In the City of Petersburg, the school division’s website stated, “Though state requirements may change regarding mask wearing, PCPS [Petersburg City Public Schools] will continue to require mask wearing in all division buildings.” 8News reached out to the school division to see if there would be an update to this policy in light of Executive Order 2. A spokesperson said that PCPS officials are waiting on guidance from the VDOE to inform what they do moving forward.
Over in Powhatan County, the School Board previously cast their votes in favor of allowing parents to make the choice for their children when it comes to masks in the classroom. The new policy takes effect on Monday, while all other safety protocols, such as a cleaning and social distancing, will remain in place.
In Prince George County, Superintendent Dr. Lisa Pennycuff issued a notice to the school community on Monday, Jan. 17, stating that students and staff would need to continue to wear masks through at least Friday, Jan. 21. An additional update on the school division’s mask policy moving forward is expected on Sunday, Jan. 23.
The Spotsylvania County School Board met Tuesday to discuss recent CDC updates, including an overview of Gov. Youngkin’s Executive Order 2. At the meeting, the Board voted to rescind the current mask requirement for students and visitors, starting Monday, Jan. 24. This does not, however, apply to school buses, as the federal requirement regarding wearing face masks on all forms of public transportation, which includes school buses, remains in place. Employees will still be required to wear masks.
But without an executive order requiring Virginia’s school divisions to follow CDC recommendations for universal masking, questions remain about how face covering requirements will be enforced in school divisions that choose to maintain such mandates, and what will happen with contact tracing and quarantining, once parents have a choice to send their children to school without masks.
Spotsylvania County Public Schools has provided some guidance on this front. In the aforementioned statement shared with the school community on Wednesday, officials said that the division’s isolation and quarantine protocols would be updated on Monday, Jan. 24.
Starting next week, individuals who are confirmed to have COVID-19 or are showing symptoms of the virus need to isolate regardless of their vaccination status. However, in line with the new CDC guidance, such individuals need only isolate for five full days if they are fever-free for 24 hours and if symptoms have improved. At the end of five days, isolation may end if individuals wear a well-fitting mask around others for an additional five days.

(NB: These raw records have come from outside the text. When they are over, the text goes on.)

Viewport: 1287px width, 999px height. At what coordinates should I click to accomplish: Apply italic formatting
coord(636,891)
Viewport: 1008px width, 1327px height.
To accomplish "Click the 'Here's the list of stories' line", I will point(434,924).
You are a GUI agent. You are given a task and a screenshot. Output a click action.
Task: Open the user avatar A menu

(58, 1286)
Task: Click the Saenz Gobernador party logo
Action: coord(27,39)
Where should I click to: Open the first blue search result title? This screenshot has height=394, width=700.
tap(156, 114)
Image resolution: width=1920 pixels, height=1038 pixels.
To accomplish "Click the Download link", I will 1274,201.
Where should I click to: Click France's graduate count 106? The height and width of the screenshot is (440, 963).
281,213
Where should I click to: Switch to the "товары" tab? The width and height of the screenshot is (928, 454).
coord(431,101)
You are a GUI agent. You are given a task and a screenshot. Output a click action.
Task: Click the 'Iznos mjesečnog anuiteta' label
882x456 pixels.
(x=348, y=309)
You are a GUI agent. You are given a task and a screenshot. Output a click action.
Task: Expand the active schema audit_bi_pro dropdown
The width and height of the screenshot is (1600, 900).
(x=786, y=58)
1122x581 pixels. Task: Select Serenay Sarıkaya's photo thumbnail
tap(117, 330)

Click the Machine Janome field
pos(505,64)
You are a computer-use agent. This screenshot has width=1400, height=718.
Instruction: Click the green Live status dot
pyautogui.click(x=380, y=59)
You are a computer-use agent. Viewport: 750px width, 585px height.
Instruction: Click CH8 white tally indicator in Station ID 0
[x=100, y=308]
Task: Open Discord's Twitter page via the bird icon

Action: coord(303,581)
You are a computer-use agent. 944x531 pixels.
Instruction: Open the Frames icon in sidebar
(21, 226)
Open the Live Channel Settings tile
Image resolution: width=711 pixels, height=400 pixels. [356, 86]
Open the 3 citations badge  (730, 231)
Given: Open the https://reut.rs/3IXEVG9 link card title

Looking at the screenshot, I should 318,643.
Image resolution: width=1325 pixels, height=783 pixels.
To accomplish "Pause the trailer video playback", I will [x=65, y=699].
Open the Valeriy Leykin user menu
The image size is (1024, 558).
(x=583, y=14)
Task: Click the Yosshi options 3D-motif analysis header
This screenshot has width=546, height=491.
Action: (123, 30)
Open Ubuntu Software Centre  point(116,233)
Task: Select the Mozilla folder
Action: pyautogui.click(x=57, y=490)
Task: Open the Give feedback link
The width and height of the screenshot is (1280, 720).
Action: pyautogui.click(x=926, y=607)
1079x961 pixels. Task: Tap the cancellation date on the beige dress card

The school division also noted that certain individuals would not need to quarantine after a close contact with someone who had COVID-19:
- Those age 18 or older and have received all recommended vaccine doses, including boosters and additional primary shots for some immunocompromised people
- Those age 5-17 years who have completed the primary series of the COVID-19 vaccine
- Those who had confirmed COVID-19 within the last 90 days (tested positive using a viral test)
In terms of enforcement, RPS’ mitigation strategies stated that staff who do not adhere to mask guidance are subject to disciplinary action. However, this does not include information about enforcement measures for students in terms of the school division’s mask requirement.
Similarly, in Henrico County Public Schools, a spokesperson told 8News that the expectation is that all students, staff and visitors will continue to wear masks.
“This has been our practice all year,” Chief of Communications Eileen Cox said. “If parents have a concern, they should speak with the principal to address the issue individually.”
The VDOE has not yet issued an update to its COVID-19 prevention guidance and requirements for schools, which originally required all students, teachers, staff and visitors age 2 and older to wear a mask indoors in private and public Pre-K through 12th grade school settings, regardless of vaccination status.